> Data for analysis
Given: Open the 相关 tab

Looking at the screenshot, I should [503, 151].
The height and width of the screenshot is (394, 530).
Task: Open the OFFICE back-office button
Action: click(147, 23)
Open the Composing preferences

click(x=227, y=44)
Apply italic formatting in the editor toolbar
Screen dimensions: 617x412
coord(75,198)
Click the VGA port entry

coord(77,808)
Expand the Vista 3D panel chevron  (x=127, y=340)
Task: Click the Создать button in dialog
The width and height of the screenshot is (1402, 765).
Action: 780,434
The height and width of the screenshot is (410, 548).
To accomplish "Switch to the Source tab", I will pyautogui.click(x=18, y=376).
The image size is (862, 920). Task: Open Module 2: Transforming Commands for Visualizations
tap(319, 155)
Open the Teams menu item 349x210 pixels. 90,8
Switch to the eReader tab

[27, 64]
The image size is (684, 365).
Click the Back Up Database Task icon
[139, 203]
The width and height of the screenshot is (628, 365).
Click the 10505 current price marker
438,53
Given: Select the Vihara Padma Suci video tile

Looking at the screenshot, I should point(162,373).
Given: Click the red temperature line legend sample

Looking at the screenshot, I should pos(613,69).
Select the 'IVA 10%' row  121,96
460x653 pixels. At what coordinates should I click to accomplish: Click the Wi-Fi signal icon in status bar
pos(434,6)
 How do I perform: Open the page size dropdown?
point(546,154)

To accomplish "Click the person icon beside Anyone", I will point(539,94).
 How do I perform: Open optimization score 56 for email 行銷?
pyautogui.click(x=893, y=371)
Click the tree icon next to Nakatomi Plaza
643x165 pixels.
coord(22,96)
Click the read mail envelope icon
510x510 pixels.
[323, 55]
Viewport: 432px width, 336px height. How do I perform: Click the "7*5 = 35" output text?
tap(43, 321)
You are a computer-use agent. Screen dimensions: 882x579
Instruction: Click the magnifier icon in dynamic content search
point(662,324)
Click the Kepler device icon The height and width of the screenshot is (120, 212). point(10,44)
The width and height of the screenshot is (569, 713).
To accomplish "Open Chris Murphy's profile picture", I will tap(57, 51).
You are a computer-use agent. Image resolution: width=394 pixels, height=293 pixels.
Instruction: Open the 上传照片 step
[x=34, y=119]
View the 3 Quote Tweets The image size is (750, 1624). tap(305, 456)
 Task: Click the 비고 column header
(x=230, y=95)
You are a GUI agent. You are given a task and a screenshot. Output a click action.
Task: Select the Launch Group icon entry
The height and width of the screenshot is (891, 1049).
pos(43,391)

> Required action
Copy each line of the entries in which the string "agent" is found.

> Solved problem
You are a computer-use agent. Screen dimensions: 882x579
You are a computer-use agent. Image resolution: width=394 pixels, height=293 pixels.
You are a GUI agent. You are given a task and a screenshot. Output a click action.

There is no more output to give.